Artisanal Electricity

By Eva Murray

Illustration by Ted Walsh

Some words just get used up; used so hard, with so much wrung out of them, that they are left but a limp rag of expression, no longer conveying meaning, just chatter, just background noise. In Issue 98 of Maine Boats, Homes & Harbors magazine, Editor Peter Spectre mentioned (in his column "In the Lee of the Boathouse") the almost comical overuse of “artisanal” in advertising. I had noticed that one myself, oh, you betcha.

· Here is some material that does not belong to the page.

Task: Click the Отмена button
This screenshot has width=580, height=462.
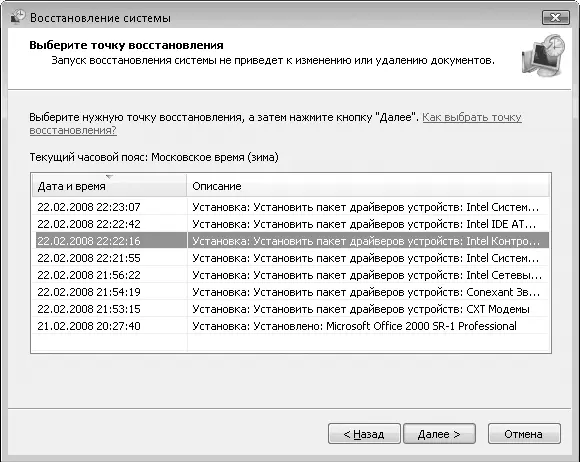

The word "artisanal," attached freely to Old Port provisioners, Blue Hill tourism boosters, and mail-order white-sugar delicacies from catalogs which used to sell us kitchen knives and cookie cutters, is supposed to convey an air of authenticity and an ephemeral quality of old-world superiority, as in “this loaf was kneaded by the hands of an enlightened but nearly starving French peasant, standing barefoot on a hand-hewn and thoughtfully adzed wood floor, before an oven built of carefully selected river rocks, all blessed by Saint Murgatroyd in the fifteenth century, and is crafted individually for you of wheat hand-threshed by smiling little children in hand-smocked white cotton dresses, from tiny mountain villages, who have never seen the inside of a McDonalds....” Right. I buy handmade soap from two local soap makers, because I know them (one is a neighbor and a drinking buddy; the other I see in the coffee shop and ask if he's got any more empty barrels). I buy handmade (and legitimately artisanal) goat cheese, granola, chowder, music CDs, velvet scarves, and whatever else good my neighbors might be cooking up. I make bread, pastries, lip balm, iron fireplace tools, second-rate home brew, echinacea tincture, ice cream, wool yarn, and baklava, all of it as artisanal as the day is long. If I want to make fun of the word, I guess I might be allowed. One man's “artisanal” is another man's hobby.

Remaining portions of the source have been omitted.